Bridal Stylists: 5 Tips For Working During A Pandemic
Plus, 6 pieces of advice for consultations & working on-location.
A Look At Bridal Styling During A Pandemic
COVID-19 may have thrown a wrench in a lot of brides’ plans, but that doesn’t mean bridal stylists are any less busy. We talked to five bridal stylists across the country to see what business is like for them in the midst of a pandemic, plus got tips for virtual consultations, pricing and even teaching brides how to style their own hair. Keep reading to see what they shared!
1. Add Flexibility To Your Schedule
With a pandemic comes unpredictability, which can result in last-minute bookings and changes to weddings already booked. The best way to prepare?
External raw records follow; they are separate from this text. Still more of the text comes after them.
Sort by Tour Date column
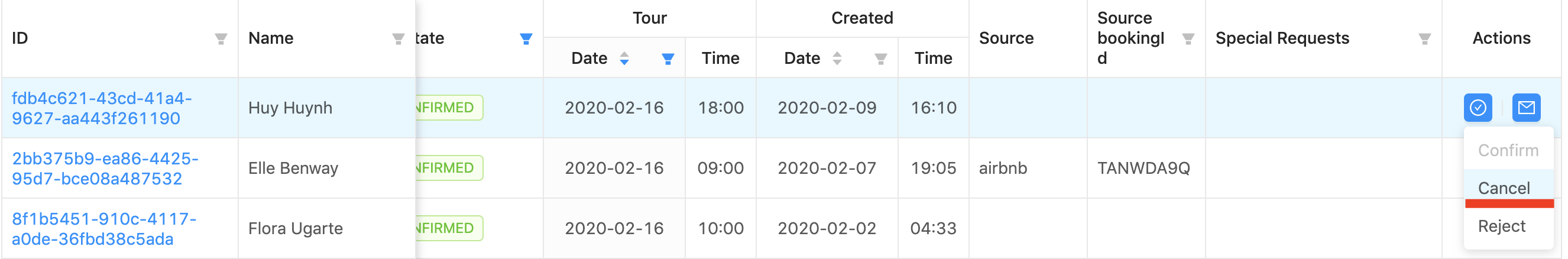This screenshot has height=259, width=1568. tap(624, 59)
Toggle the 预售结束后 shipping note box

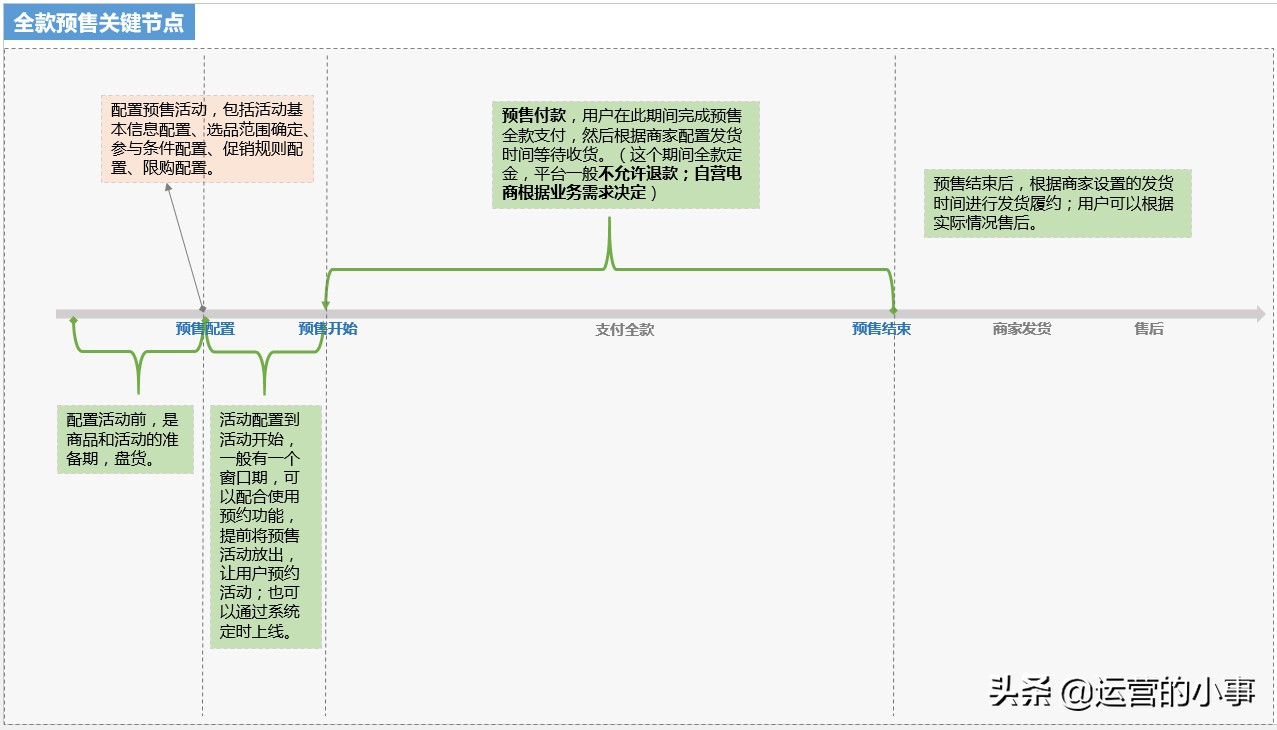tap(1056, 203)
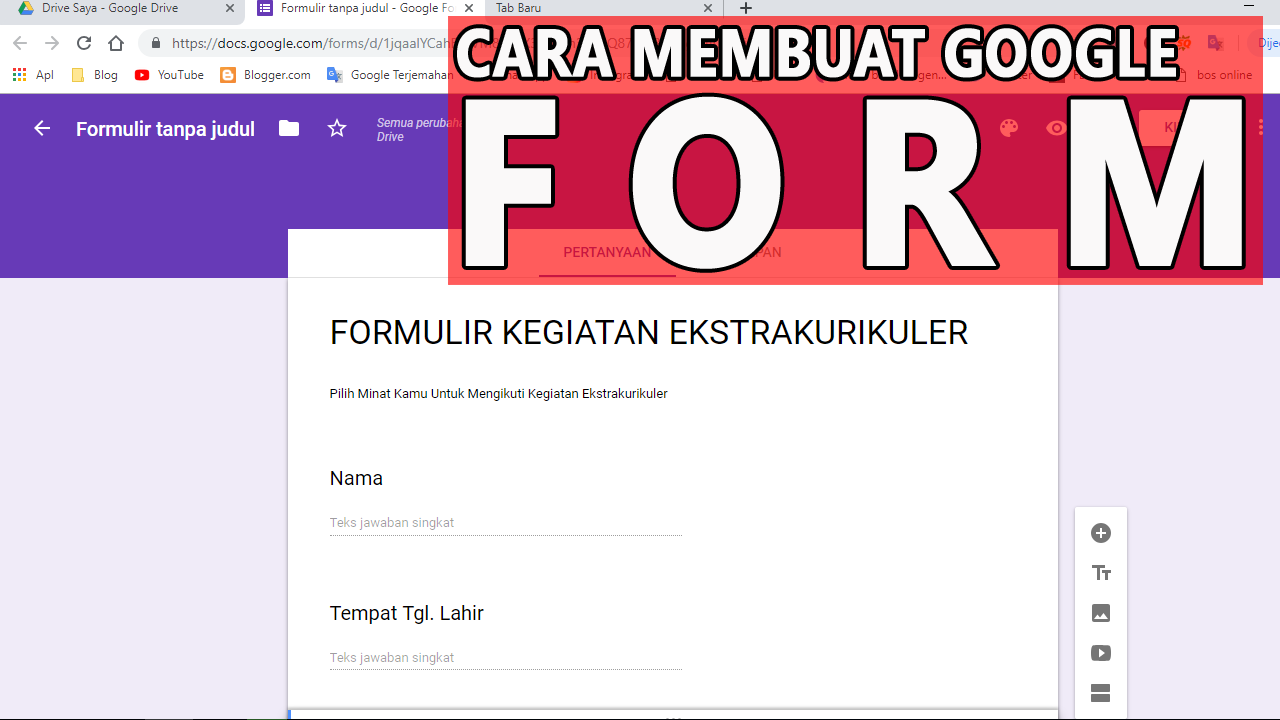This screenshot has width=1280, height=720.
Task: Insert an image into the form
Action: point(1100,613)
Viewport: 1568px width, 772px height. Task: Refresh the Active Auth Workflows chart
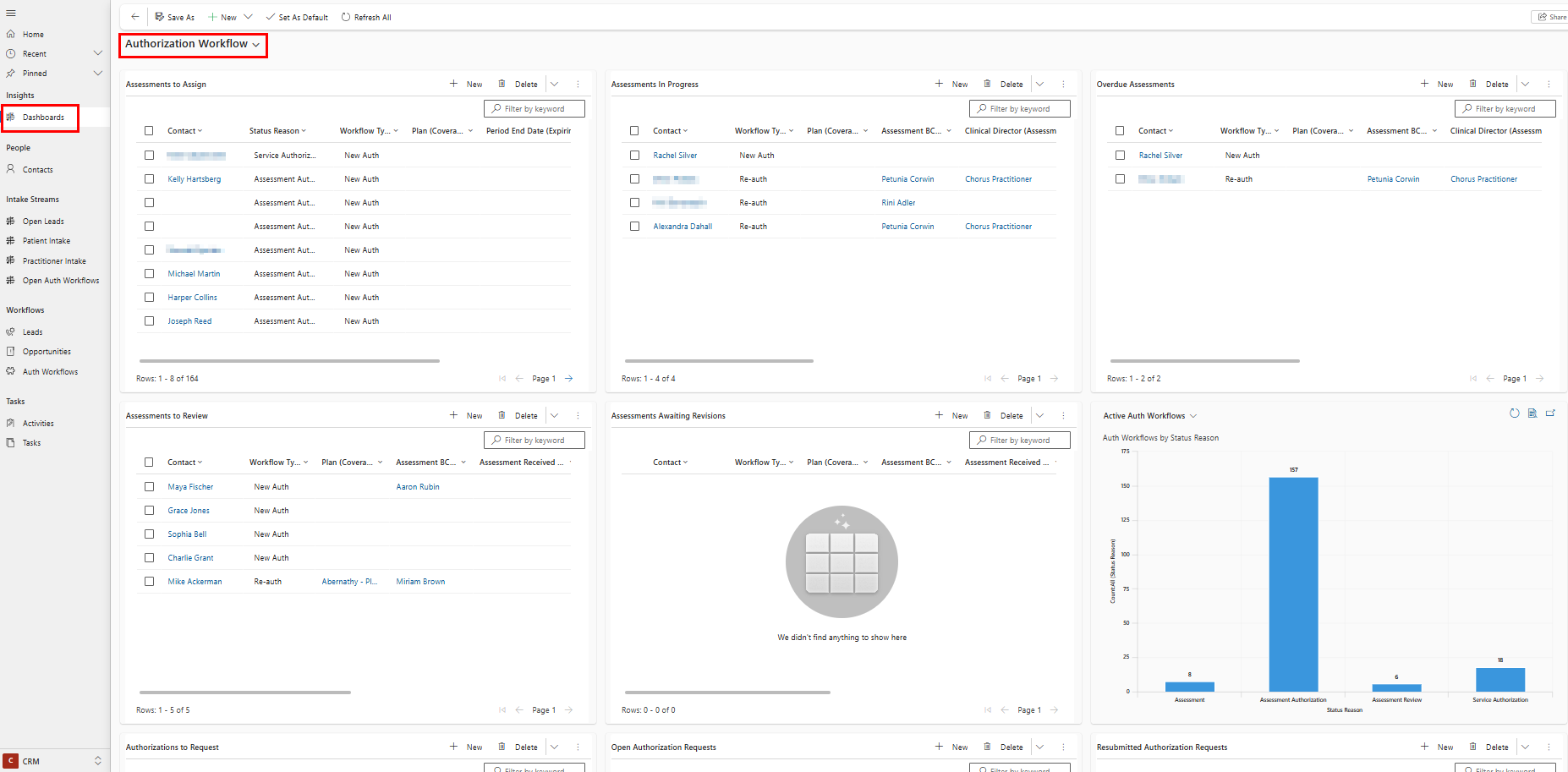pos(1514,413)
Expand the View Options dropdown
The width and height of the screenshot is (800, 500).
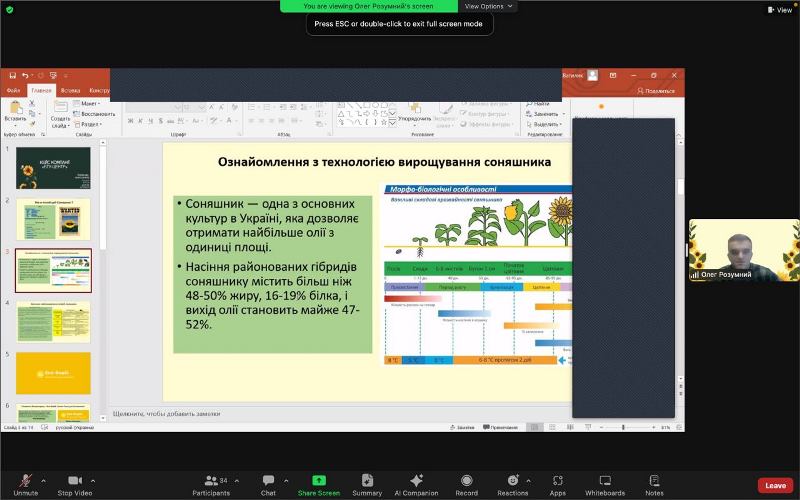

Give your schedule some flexibility. “A lot of brides are having to change their plans, whether it’s the date or location or something else,” explains Utah-based bridal stylist Stephanie Brinkerhoff (@hairandmakeupbysteph). “I’ve had to be more flexible with my scheduling to leave room for changes…I’ve also tried to leave some openings for myself for last-minute brides.”
If you find yourself with newfound availability after all the changes and cancellations, Florida-based Shayla Robertson (@samirasjewelry) recommends announcing your openings on social media for clients to see. Doing so will give you the chance to replace those openings with appointments.
2. Create A Scheduling Link To Make Things Easier
Between the brides who are changing their wedding dates and locations to the new brides planning ahead, it’s easy for things to get a little crazy. So to keep her schedule more streamlined, Florida-based Bianca M. (@aubridalhairdesigns) created a scheduling link and added it to her Instagram bio so new brides can easily book complimentary 15-minute phone consultations at their convenience.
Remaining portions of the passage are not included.